The study characteristics and the results of quality assessment are shown in Table 1. By assaying the methods and confounders in these studies, we found that the quality scores ranged from 5 to 7 with a median value of 6.1. Five of them described the items prognostic in OS, only 2 studies contained disease free survival rates, we only analyzed the OS by meta-analysis. We then analyzed the correlation of HIF-2α expression with tumor characteristics, included tumor size,10-14 liver cirrhosis,11-14 capsule infiltration,10-13 vein invasion,11-13 histological grade,10-14 and necrosis.10,11,13

Figure 1
Figure 1

Study flow chart of data selection of 1103 records identified through database selection. HCC - hepatocellular carcinoma.

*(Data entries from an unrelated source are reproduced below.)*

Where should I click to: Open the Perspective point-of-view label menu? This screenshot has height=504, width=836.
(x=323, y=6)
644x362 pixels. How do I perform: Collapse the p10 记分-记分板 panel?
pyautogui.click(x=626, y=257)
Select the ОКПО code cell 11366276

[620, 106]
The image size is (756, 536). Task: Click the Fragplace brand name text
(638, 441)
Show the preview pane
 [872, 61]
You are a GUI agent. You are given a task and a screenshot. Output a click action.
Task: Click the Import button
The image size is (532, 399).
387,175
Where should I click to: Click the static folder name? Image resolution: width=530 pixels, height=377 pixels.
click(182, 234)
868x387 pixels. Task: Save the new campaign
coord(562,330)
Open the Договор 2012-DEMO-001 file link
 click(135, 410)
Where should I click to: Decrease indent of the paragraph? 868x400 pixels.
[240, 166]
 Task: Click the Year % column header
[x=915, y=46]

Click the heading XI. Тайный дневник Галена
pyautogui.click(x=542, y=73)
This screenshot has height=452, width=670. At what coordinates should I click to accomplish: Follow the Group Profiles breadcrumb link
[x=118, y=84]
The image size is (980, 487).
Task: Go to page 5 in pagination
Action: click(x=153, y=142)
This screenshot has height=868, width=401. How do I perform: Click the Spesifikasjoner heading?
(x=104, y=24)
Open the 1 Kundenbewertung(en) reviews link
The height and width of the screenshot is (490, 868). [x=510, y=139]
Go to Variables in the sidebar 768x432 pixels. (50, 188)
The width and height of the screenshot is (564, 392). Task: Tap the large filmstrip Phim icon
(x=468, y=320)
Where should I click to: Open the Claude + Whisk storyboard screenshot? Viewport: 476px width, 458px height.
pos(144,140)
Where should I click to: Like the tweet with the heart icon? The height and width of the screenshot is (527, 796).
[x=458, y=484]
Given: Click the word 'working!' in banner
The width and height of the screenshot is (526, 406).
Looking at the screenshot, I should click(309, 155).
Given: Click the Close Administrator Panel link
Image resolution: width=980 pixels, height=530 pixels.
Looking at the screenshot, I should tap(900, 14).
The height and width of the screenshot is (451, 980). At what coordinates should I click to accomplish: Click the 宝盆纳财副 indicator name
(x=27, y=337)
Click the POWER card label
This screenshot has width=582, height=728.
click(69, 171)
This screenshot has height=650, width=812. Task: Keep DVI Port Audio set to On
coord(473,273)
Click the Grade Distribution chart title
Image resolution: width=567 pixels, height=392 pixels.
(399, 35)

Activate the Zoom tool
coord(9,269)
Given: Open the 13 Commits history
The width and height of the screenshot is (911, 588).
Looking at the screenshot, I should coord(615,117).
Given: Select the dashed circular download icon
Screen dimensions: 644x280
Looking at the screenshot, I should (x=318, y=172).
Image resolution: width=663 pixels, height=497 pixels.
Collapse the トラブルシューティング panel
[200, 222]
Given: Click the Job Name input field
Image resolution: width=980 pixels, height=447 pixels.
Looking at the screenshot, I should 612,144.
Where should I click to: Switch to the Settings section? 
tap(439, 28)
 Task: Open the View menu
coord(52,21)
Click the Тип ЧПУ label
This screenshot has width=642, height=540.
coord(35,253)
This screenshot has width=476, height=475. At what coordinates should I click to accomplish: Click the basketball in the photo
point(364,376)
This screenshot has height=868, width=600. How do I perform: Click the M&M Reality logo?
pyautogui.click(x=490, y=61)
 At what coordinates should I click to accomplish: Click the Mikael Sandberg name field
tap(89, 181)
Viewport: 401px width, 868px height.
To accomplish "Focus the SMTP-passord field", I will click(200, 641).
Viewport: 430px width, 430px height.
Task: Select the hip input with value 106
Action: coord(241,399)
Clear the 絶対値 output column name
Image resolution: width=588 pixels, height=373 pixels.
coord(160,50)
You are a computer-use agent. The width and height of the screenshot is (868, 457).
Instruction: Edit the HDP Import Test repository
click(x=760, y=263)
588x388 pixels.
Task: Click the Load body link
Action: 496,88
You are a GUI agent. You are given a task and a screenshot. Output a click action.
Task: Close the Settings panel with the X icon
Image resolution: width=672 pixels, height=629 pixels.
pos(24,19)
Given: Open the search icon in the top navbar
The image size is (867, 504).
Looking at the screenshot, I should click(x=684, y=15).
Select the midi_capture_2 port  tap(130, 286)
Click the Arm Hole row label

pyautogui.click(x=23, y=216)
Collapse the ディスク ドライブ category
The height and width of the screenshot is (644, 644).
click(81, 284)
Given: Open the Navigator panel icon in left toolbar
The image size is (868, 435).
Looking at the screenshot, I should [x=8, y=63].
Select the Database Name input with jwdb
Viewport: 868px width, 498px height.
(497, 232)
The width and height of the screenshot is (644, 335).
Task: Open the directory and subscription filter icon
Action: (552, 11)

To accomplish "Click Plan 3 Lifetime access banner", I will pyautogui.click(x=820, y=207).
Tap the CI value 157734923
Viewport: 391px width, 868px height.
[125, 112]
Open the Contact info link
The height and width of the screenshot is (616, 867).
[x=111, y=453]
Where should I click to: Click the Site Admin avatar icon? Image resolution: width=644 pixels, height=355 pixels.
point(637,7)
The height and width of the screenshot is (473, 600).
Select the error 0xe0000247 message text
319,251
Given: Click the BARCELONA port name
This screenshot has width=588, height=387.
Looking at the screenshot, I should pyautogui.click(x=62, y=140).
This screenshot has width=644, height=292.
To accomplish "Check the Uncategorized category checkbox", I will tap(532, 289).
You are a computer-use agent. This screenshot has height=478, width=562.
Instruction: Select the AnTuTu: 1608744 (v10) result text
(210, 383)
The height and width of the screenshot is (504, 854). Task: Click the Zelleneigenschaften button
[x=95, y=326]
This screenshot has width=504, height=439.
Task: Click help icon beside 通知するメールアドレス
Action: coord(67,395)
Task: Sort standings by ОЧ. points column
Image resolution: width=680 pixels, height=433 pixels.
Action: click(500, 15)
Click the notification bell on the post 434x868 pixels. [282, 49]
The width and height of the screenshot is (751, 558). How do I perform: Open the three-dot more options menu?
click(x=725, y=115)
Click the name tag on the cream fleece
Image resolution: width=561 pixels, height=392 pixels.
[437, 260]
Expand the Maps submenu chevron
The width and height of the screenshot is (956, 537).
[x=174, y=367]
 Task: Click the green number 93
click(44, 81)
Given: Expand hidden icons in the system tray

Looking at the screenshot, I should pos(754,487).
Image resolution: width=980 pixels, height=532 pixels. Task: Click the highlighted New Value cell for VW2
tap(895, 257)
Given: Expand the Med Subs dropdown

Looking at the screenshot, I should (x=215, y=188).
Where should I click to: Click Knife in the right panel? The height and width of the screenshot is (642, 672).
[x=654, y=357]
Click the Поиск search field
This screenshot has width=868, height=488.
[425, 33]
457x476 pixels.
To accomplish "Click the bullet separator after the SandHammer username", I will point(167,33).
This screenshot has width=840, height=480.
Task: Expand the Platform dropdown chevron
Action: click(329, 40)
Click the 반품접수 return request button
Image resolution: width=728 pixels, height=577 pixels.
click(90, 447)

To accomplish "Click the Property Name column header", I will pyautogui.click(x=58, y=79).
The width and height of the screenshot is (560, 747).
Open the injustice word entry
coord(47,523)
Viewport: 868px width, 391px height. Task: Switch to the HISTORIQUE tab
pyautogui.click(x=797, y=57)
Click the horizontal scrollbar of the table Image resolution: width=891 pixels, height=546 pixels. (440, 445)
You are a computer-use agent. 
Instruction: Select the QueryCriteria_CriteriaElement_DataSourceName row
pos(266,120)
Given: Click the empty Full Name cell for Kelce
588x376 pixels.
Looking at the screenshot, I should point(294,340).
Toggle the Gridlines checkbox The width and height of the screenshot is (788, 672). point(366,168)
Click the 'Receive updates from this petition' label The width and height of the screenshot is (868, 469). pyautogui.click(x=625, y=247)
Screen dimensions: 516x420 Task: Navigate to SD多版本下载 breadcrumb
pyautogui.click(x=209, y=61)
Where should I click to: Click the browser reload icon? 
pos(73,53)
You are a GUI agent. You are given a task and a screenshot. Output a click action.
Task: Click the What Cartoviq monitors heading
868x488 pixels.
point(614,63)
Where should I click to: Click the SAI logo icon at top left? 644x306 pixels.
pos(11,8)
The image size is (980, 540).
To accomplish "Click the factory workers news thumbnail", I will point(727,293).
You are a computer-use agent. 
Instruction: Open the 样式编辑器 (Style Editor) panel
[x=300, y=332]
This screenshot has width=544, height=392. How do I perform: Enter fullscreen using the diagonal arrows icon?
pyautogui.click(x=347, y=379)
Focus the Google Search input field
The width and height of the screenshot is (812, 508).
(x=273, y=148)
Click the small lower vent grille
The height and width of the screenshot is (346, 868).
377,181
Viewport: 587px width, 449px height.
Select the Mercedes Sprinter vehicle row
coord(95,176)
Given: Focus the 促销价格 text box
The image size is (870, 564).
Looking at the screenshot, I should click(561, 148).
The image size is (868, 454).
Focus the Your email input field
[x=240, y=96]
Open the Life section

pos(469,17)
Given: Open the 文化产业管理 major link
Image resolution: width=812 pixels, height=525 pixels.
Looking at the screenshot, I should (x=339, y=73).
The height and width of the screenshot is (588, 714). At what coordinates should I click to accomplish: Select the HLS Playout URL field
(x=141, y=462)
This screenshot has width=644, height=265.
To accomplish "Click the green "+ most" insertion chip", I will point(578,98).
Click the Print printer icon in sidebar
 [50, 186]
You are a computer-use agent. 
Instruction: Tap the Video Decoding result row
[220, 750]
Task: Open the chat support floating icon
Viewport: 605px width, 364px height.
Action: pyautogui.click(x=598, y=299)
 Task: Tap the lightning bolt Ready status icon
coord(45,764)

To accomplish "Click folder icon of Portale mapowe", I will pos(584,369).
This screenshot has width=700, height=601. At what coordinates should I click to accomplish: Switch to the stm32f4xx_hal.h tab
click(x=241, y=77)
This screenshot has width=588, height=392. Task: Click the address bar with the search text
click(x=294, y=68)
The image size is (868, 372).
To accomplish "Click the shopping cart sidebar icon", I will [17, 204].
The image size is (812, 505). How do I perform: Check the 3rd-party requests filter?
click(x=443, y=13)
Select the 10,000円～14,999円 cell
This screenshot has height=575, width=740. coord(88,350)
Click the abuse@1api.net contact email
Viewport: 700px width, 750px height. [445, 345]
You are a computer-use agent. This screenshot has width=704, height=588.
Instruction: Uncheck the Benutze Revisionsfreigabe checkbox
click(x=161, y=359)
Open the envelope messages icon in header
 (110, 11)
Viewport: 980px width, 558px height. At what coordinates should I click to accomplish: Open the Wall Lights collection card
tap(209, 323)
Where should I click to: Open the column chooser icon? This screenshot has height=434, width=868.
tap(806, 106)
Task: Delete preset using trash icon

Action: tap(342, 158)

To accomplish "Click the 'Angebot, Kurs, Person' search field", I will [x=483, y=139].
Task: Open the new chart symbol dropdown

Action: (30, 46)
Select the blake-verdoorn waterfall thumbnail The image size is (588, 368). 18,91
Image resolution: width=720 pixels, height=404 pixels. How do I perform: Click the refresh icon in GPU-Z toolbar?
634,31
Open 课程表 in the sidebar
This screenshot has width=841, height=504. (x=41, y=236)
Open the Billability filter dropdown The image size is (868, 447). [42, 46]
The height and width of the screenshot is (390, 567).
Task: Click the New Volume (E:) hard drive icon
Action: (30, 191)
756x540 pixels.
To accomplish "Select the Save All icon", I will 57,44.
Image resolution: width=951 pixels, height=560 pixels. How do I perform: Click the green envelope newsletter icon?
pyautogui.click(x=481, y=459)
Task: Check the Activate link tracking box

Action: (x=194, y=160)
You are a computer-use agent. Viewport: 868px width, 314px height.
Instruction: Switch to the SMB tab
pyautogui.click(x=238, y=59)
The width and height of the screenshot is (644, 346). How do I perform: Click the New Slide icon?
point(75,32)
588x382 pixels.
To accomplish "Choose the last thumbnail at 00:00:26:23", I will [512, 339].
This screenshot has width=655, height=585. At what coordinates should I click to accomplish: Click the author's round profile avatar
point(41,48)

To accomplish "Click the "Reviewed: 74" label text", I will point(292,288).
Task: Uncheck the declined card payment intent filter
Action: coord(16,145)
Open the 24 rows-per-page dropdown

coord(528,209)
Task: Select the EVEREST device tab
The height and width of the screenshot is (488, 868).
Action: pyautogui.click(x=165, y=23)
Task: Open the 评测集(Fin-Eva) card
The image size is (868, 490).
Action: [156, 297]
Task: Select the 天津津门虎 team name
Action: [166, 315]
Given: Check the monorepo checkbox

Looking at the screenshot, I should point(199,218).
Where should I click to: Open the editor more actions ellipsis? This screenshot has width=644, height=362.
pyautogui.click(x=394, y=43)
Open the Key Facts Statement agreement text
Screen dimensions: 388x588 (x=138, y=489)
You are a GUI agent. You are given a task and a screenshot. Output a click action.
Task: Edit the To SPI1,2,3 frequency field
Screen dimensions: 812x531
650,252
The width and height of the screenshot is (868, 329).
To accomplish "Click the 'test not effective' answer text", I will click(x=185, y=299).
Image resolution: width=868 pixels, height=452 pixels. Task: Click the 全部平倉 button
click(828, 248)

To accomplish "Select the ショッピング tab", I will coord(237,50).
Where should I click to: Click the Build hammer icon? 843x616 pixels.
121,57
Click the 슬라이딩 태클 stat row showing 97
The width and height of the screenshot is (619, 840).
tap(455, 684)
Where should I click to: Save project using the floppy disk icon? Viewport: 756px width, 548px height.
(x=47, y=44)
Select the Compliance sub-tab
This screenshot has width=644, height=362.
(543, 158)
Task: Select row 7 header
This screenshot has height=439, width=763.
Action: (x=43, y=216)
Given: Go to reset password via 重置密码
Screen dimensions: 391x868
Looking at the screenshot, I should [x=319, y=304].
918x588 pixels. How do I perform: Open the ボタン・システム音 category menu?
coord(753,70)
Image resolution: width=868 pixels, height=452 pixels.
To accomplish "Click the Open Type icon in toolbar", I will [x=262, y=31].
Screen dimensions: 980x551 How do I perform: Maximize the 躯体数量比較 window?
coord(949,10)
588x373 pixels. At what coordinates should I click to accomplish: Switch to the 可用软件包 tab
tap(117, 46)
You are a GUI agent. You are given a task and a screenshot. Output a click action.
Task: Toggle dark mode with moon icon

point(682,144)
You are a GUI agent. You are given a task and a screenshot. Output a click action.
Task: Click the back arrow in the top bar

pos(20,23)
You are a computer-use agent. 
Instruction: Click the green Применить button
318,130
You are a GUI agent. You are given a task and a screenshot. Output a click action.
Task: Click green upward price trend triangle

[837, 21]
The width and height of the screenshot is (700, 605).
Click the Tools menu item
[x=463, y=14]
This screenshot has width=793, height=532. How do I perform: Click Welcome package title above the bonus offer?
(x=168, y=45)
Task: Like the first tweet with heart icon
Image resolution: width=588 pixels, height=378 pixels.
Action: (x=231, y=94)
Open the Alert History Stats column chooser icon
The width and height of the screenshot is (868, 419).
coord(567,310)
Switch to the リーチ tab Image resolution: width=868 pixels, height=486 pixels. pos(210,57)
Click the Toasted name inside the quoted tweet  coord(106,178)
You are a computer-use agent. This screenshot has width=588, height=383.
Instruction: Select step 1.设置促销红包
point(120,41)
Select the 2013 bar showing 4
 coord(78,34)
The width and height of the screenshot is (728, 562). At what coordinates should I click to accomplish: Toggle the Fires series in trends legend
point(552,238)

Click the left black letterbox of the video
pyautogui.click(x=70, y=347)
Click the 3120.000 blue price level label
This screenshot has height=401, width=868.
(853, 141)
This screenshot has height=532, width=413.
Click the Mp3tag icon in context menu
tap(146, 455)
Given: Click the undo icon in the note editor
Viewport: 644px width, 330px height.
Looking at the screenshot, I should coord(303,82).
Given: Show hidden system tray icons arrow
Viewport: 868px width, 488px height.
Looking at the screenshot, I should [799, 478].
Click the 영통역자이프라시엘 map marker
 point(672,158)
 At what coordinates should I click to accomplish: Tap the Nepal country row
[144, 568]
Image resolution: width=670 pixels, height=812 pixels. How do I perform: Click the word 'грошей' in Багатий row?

CBM - Chinese Biological Medicine, CNKI - China National Knowledge Infrastructure

Meta-analysis of HIF-2α for HCC. 1. The prognosis value of HIF-2α expression in HCC

By assuming the heterogeneity between primary studies, we meta-analyzed the data in a random-effects model. Five studies were included in this meta-analysis to assess the association of HIF-2α expression with OS (Figure 2). The pooled HR was 1.640, but 95% CI was 0.648 to 4.151. Then we randomly removed one of the studies and combined the HR. The results showed that the HRs ranged from 1.374 (95% CI: 0.495-3.815) to 2.129 (95% CI: 0.693-6.544), which suggests that the difference between expression of HIF-2α and OS in patients with HCC was not statistically significant. There was no evidence of publication bias on OS using Begg’s test (p=0.881).

Figure 2
Figure 2

The association of hypoxic inducible factor-2alpha expression with overall survival in hepatocellular carcinoma. HR - hazard ratio

2. Correlation of HIF-2α expression with clinicopathological features

We also assessed the correlation between expression of HIF-2α and clinicopathological features in HCC. Overexpression of HIF-2α was significantly associated with capsule infiltration (OR=2.738, 95% CI: 1.709-4.386) (Figure 3A), vein invasion (OR=2.458, 95% CI: 1.053-5.734) (Figure 3B), and histological grade (OR=0.172, 95% CI: 0.042-0.713) in HCC (Figure 3C). We also found that there was no statistical significance between HIF-2α expression and other tumor features, including tumor size, necrosis, and liver cirrhosis in HCC. All of the results are summarized in Table 2.

Figure 3
Figure 3

The correlation between expression of hypoxic inducible factor-2alpha and capsule infiltration in HCC (A), vein invasion (B), histological grade (C) in HCC. HCC - Hepatocellular carcinoma

View this table:
Table 2

Correlation of hypoxic inducible factor-2alpha expression with clinicopathological features.

Discussion

Due to rapid cell proliferation and the formation of aberrant blood vessels, hypoxia has been proven to be present in solid tumors,16 similarly in HCC, even though it is one of the most hyper-vascularized tumors. Intrahepatic hypoxia has been shown to be correlated with tumor progression, invasiveness, resistance to chemotherapy, and metastasis.17 In addition, HIFs play a central role in hypoxia response in HCC. Recently, numerous immunochemical analyses have demonstrated that overexpression of HIFs was detected in a number of primary and metastatic human cancers. Some of them mentioned that overexpression of HIF-2α was associated with tumor progression, metastasis, and poor outcome in HCC.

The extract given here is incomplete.